While we should be persistent, militant, and ambitious for growth and holiness and success, Christians should also care about the process as much as the final product. You could drag your kids through family worship or a classical education and they could hate you at the end of it. It would have been better to do less with joy and win their hearts then lose their hearts on the altar of some check list you made up or saw on a web site one time.
Think of this principle as the militance of the Ents. Remember in the Two Towers (not the movie version mind you), the Ents are ancient tree creatures full of the wisdom of the ages and very thoughtful and careful. But once they have made up their minds to go to war, their voices rise in a great war song, and their drums beat, and their anger is aroused with great power.
One of the great lies the Church has believed in our day is that sentiment is supreme, feelings are most powerful. But the Bible teaches that: As a man thinks, so is he (Prov. 23:7). Sentiment is fast, feelings can surge quickly and easily. But wisdom is slower and more careful, and in the end far more powerful. Knowing Christ, coming to understand His truth and goodness and beauty – those foundational convictions, or presuppositions, are like tectonic plates, roots that go down deep, that move you and the world around you.

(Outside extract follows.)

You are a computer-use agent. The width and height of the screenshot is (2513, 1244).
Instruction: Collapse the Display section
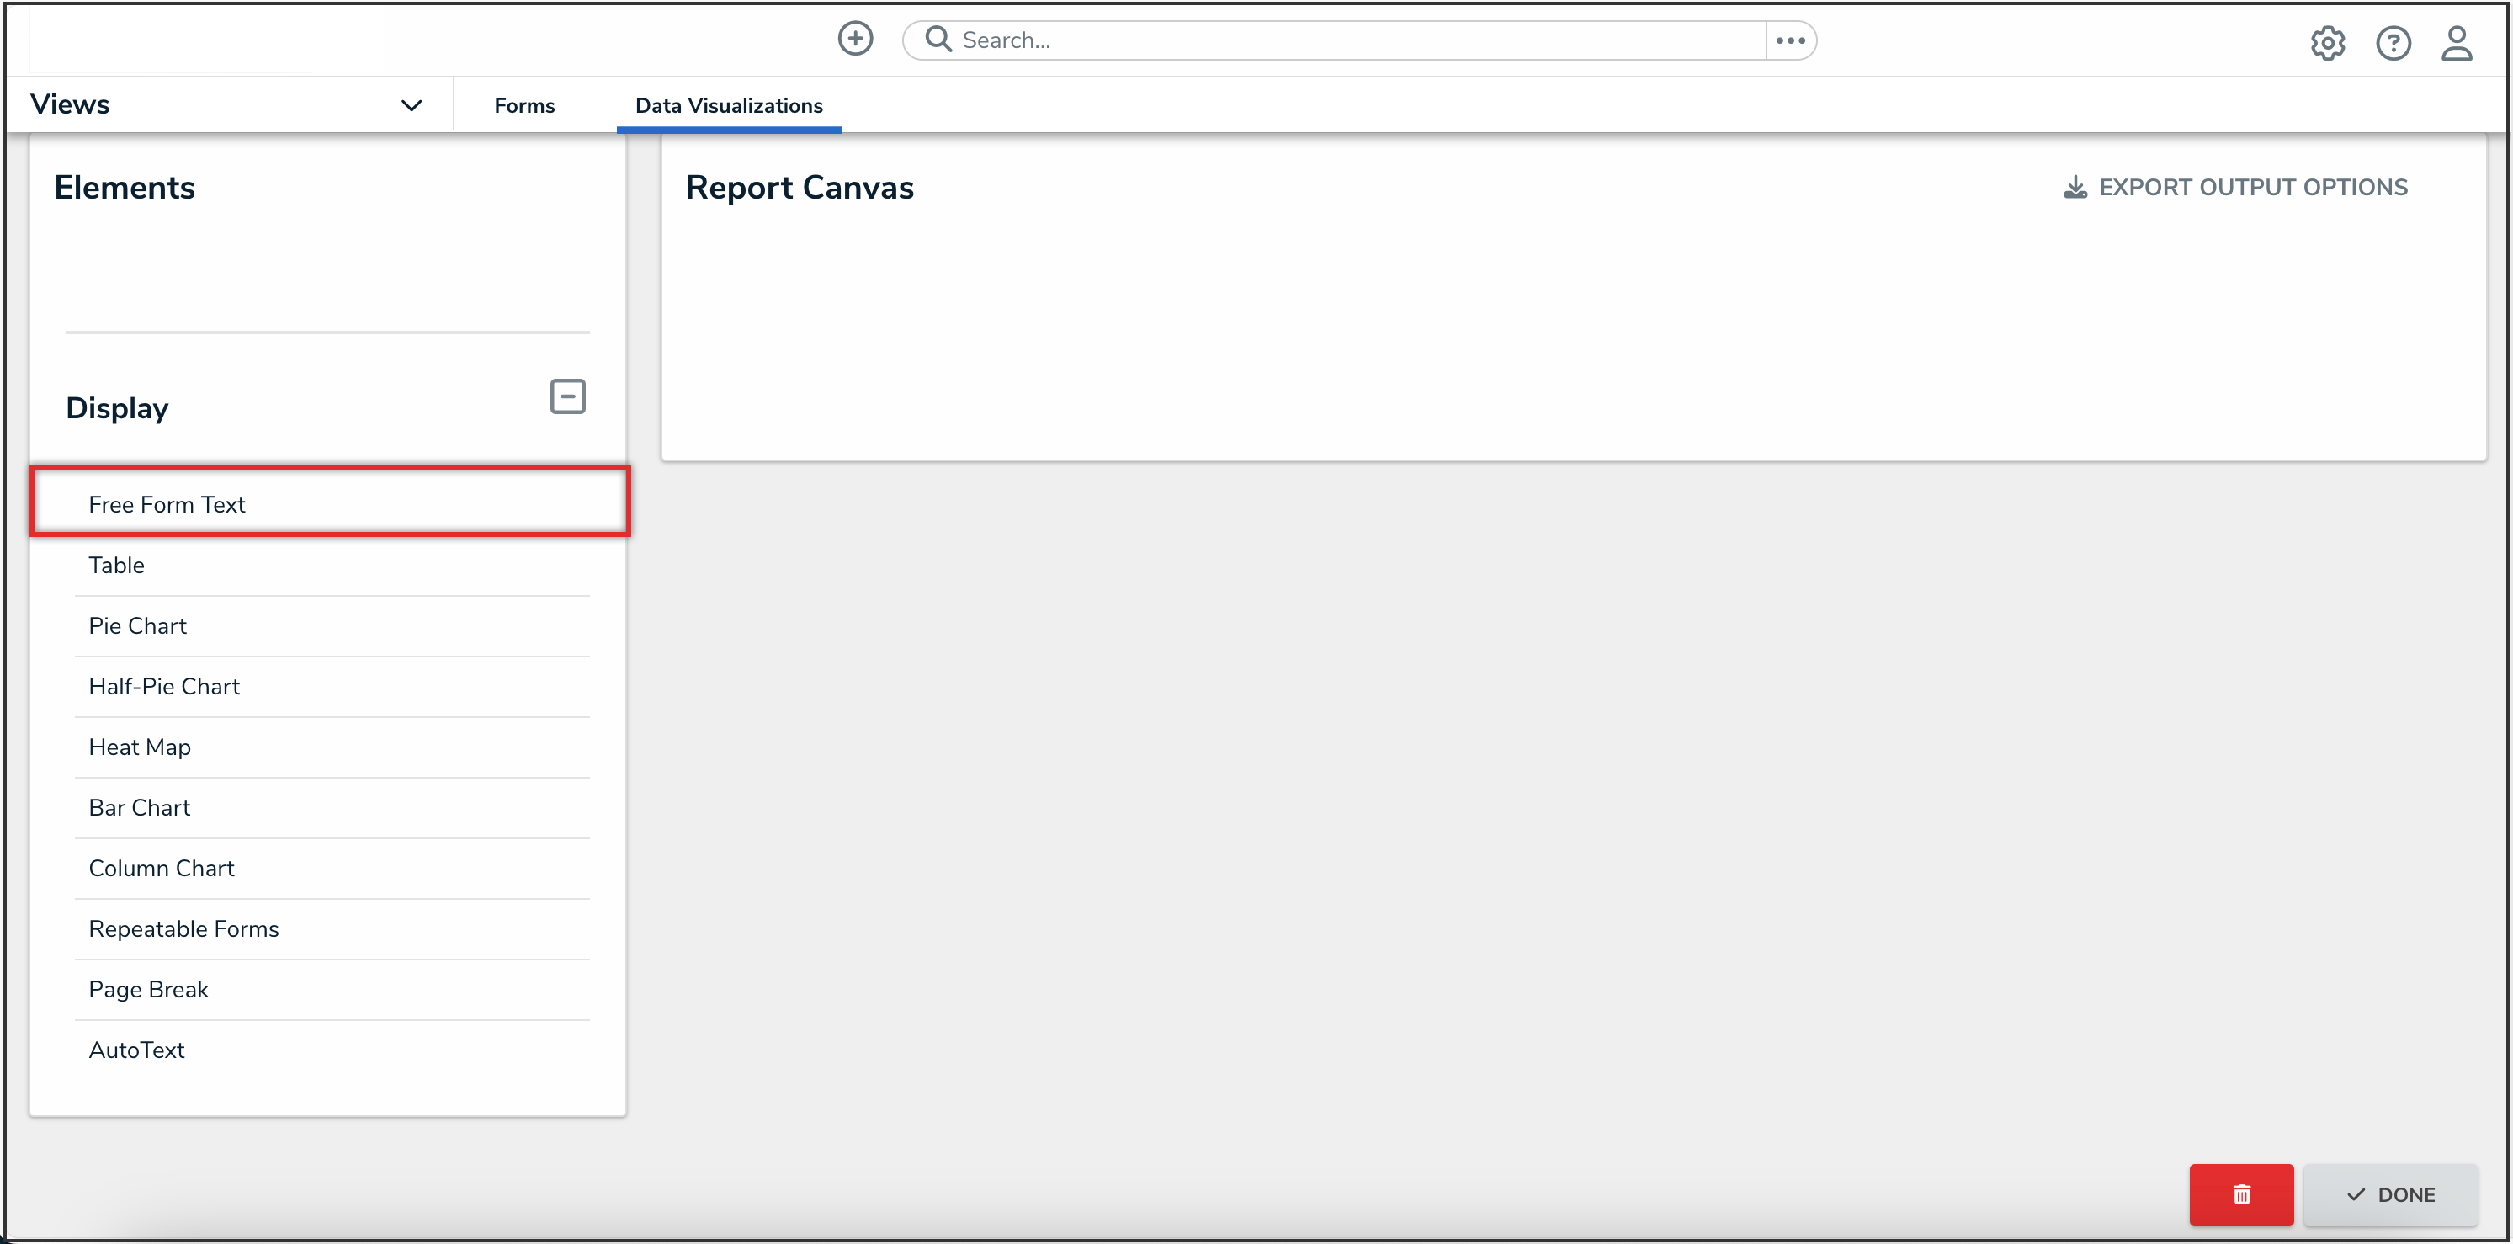click(567, 397)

Growing in Christ and in His wisdom is the powerful working of the Spirit, but the Bible teaches that it ordinarily comes through knowledge and understanding. So the godly must be slow to anger, slow to speak, learners, students, people of the Word and words, lovers of poetry, and as we marinate in the truth, in the good things of God, in the beauty of holiness, God is forming us into a great Entish army: builders, inventors, creators, writers, fathers, mothers, and worshipers who are pulling down every stronghold.